Six steps from zero to a Supabase project that backs itself up — database and Storage files — into a bucket you own, with restore drills on a schedule and an email when anything fails. Prefer to run it yourself? Use the open-source CLI instead.

01

Create an account

Sign in at app.backupdrill.com/login — the login page handles signup too. The Free plan needs no credit card.

02

Connect your Supabase project

Paste your Session pooler connection string, found in the Supabase dashboard under Project Settings → Database → Connection string → Session pooler. Don’t use the Direct connection string — it resolves to IPv6 only.
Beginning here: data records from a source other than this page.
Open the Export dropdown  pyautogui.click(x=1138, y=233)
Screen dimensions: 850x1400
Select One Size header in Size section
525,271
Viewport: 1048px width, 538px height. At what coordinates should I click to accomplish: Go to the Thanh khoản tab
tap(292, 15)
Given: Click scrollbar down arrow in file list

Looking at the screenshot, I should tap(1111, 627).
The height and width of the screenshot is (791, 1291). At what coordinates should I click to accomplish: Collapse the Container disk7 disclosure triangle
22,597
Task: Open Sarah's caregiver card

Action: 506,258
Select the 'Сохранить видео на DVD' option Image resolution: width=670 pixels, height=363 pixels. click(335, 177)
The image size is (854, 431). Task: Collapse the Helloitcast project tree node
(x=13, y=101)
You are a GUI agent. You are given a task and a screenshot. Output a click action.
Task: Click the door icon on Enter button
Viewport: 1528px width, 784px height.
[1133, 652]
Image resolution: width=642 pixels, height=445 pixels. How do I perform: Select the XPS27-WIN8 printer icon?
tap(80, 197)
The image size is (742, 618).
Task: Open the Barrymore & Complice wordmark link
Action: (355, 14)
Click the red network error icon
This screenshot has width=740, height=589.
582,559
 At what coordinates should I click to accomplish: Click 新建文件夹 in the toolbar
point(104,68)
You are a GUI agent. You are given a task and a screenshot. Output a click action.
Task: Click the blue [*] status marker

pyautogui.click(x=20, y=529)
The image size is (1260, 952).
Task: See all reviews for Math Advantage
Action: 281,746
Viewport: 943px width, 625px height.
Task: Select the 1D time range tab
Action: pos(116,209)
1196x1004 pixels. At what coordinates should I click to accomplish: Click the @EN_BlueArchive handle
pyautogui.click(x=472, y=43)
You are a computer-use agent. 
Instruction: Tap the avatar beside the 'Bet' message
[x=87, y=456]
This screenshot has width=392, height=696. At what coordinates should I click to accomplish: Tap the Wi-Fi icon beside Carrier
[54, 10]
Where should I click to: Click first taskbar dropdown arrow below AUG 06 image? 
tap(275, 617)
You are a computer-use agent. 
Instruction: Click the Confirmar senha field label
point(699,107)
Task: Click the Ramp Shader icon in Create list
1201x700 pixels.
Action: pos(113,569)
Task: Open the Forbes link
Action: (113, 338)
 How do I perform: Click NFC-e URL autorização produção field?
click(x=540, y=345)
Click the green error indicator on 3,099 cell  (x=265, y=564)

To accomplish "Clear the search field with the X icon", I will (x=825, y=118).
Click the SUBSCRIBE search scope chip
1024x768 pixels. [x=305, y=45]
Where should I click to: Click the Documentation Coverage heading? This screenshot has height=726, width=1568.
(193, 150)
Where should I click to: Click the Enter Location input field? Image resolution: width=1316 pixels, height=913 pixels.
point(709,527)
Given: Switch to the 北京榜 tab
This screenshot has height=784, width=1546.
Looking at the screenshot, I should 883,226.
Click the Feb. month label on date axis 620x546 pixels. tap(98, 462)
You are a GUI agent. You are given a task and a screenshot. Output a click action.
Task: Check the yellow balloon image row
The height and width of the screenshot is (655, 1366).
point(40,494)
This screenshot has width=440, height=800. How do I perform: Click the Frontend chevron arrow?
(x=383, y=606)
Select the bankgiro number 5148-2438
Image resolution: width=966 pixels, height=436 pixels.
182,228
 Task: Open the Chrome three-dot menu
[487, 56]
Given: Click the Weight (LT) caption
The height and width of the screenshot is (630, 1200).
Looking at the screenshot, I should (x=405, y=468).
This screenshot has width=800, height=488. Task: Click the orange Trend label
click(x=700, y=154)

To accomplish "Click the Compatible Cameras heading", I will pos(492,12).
The postgres user from that string works as-is — it owns your tables, so dumps pass row-level security. If you prefer a dedicated least-privilege role, be aware of two Postgres gotchas: pg_dump needs select on sequencestoo, and it errors on any RLS-enabled table the role can’t bypass (most Supabase tables have RLS on) — so a plain read-only role usually can’t back up a Supabase project. Advanced setup, only if your schema has no RLS tables:

-- replace <generate-a-strong-password> before running
create role backup_reader with login password '<generate-a-strong-password>';
grant usage on schema public to backup_reader;
grant select on all tables in schema public to backup_reader;
grant select on all sequences in schema public to backup_reader;
alter default privileges in schema public grant select on tables to backup_reader;
alter default privileges in schema public grant select on sequences to backup_reader;

03

Point it at your own bucket

Backups are written to a bucket you own — S3, R2, or B2 — never to our storage. Provide the endpoint, region, bucket name, access key ID, and secret access key. No bucket yet? The bucket setup guide has exact click-paths for all three providers. For Cloudflare R2:

Endpoint: https://<account>.r2.cloudflarestorage.com
Region:   auto

R2 is addressed path-style: the bucket name travels in the request path, so the endpoint stays the same for every bucket in your account. Because the snapshots land in your bucket, they stay yours — cancel any time and every path to recovery still works.

04

Pick your schedule

Backup and drill cadence follow your plan:

PlanPriceBackupsDrillsNotes
Free$0WeeklyOne-time1 project
Solo$19/monthDailyMonthlyEmail alerts
Team$49/monthDailyWeeklyFor small teams
Agency$99/monthDailyWeeklyClient PDF reports

05

Your first backup runs within a few minutes

Nothing else to configure — the first backup kicks off within a few minutes of connecting, and later runs follow your plan’s schedule. Each run writes a pg_dump in custom format, a copy of your Storage files, and a checksummed manifest into your bucket — see the tree below for exactly what lands there.

06

Drills prove it restores (scheduled on paid plans; once on Free)

Monthly on Solo, weekly on Team and Agency — and once on Free, on your first backup — a drill restores your latest snapshot into a throwaway Postgres and verifies it: archive sha256, pg_restore completes, post-data objects (indexes and constraints) applied, table count matches, no missing tables, and populated tables are non-empty. Every drill produces a report, and failures alert you by email — so the day you need an actual restore, it’s a known quantity.

What lands in your bucket

<prefix>/<project>/<timestamp>/
  ├── dump.pgcustom              # pg_dump --format=custom (public schema by default)
  ├── storage/<bucket>/<key>     # your Storage files
  └── manifest.json              # schemas, tables, estimated row counts, file list, sizes + sha256

Plain pg_dump output and plain files — no proprietary format, nothing that needs us to read back.

One honest note on retention: the console rotates its snapshot records per your plan, but we never delete objects from your bucket — old snapshot folders accumulate until you clean them up. It is your bucket; we think a backup tool holding delete permissions is a bigger risk than the storage bill. The fix is a one-time lifecycle rule on the bucket — each destination guide (R2, S3, B2) shows the exact setup. Keep the expiry comfortably longer than your plan’s retention so a paused project can’t age out of its last good snapshot.